A faithful retyping of every entry below is wanted, with images left out.

Saved entries:
···

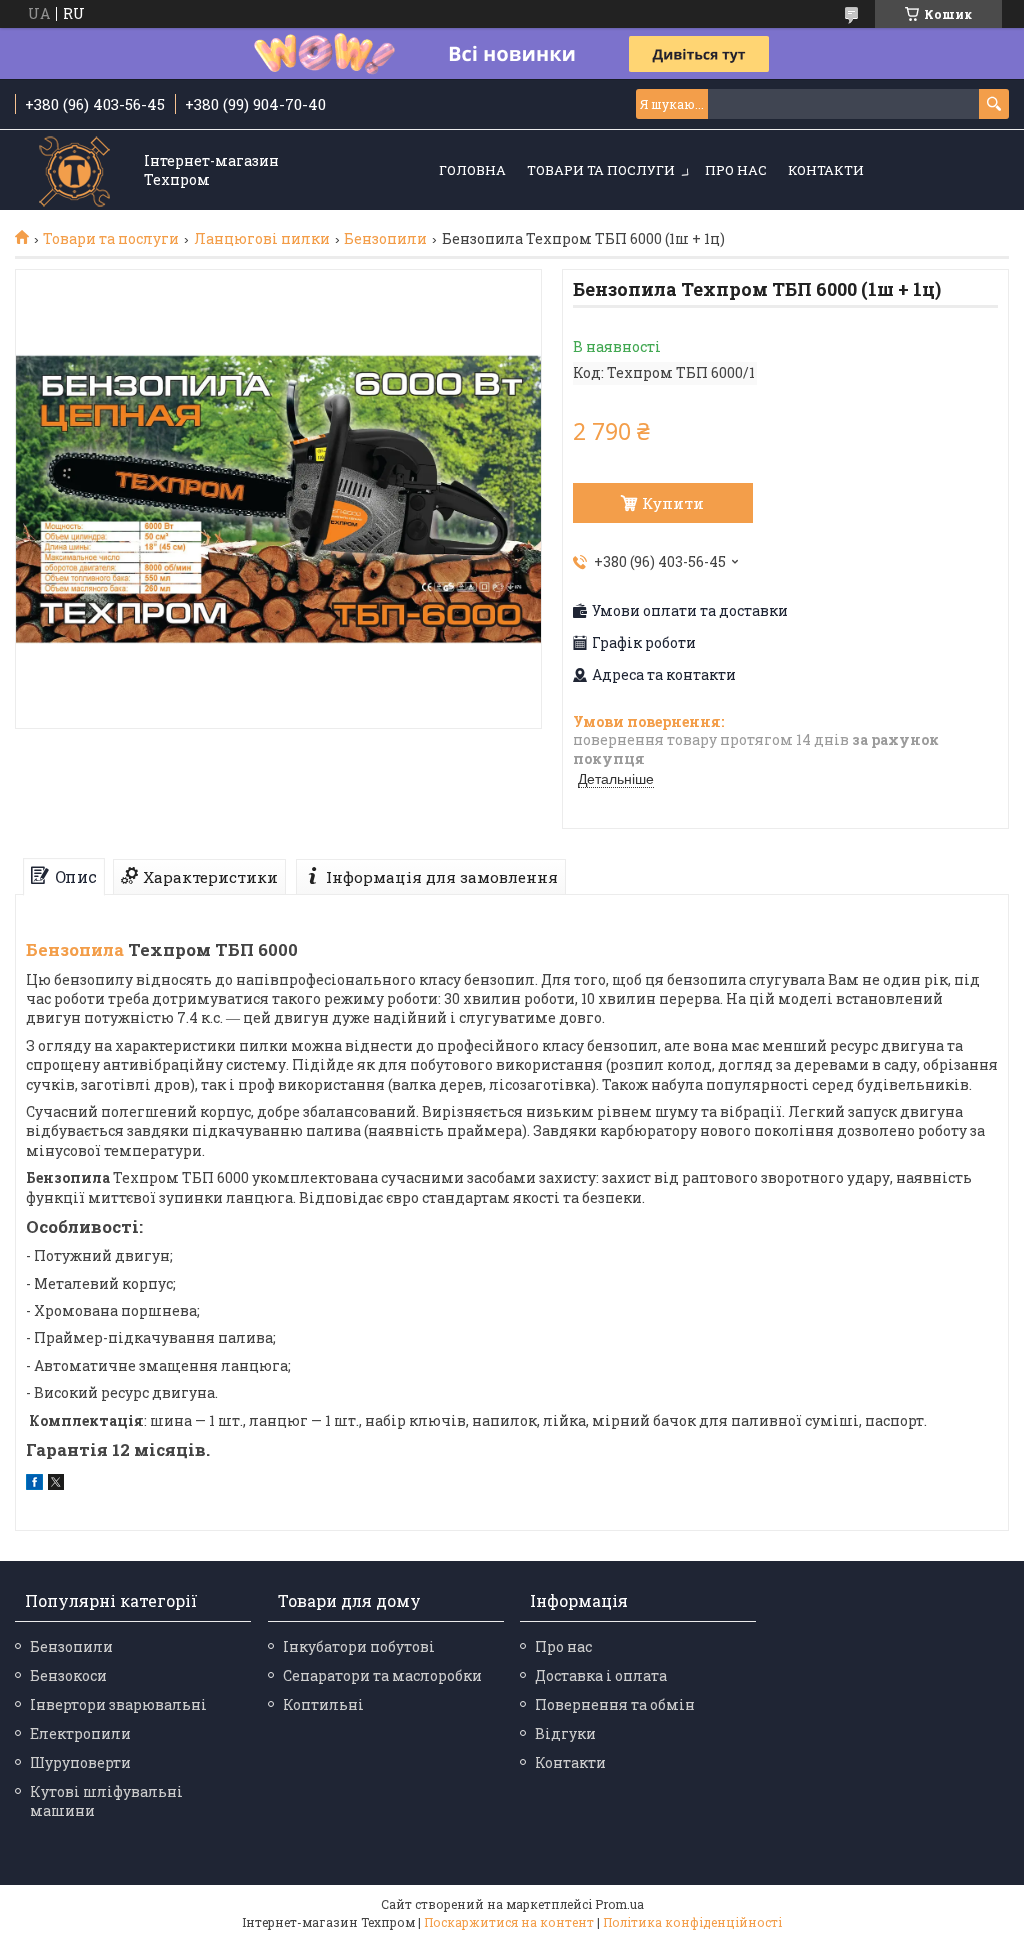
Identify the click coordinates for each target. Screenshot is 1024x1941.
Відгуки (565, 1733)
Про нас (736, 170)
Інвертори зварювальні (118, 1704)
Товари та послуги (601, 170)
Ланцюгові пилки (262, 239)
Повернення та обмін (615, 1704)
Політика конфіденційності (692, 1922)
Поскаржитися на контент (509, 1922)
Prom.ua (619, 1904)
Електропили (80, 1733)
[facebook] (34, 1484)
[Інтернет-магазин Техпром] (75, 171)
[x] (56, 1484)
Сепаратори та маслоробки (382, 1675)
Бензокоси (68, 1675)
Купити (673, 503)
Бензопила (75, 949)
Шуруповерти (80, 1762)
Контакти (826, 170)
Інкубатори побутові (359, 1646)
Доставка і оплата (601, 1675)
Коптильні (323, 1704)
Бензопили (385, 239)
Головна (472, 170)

···

• **Answer space**
Identify the click coordinates for each target. Screenshot is 1024x1941.
Відгуки (565, 1733)
Про нас (736, 170)
Інвертори зварювальні (118, 1704)
Товари та послуги (601, 170)
Ланцюгові пилки (262, 239)
Повернення та обмін (615, 1704)
Політика конфіденційності (692, 1922)
Поскаржитися на контент (509, 1922)
Prom.ua (619, 1904)
Електропили (80, 1733)
[facebook] (34, 1484)
[Інтернет-магазин Техпром] (75, 171)
[x] (56, 1484)
Сепаратори та маслоробки (382, 1675)
Бензокоси (68, 1675)
Купити (673, 503)
Бензопила (75, 949)
Шуруповерти (80, 1762)
Контакти (826, 170)
Інкубатори побутові (359, 1646)
Доставка і оплата (601, 1675)
Коптильні (323, 1704)
Бензопили (385, 239)
Головна (472, 170)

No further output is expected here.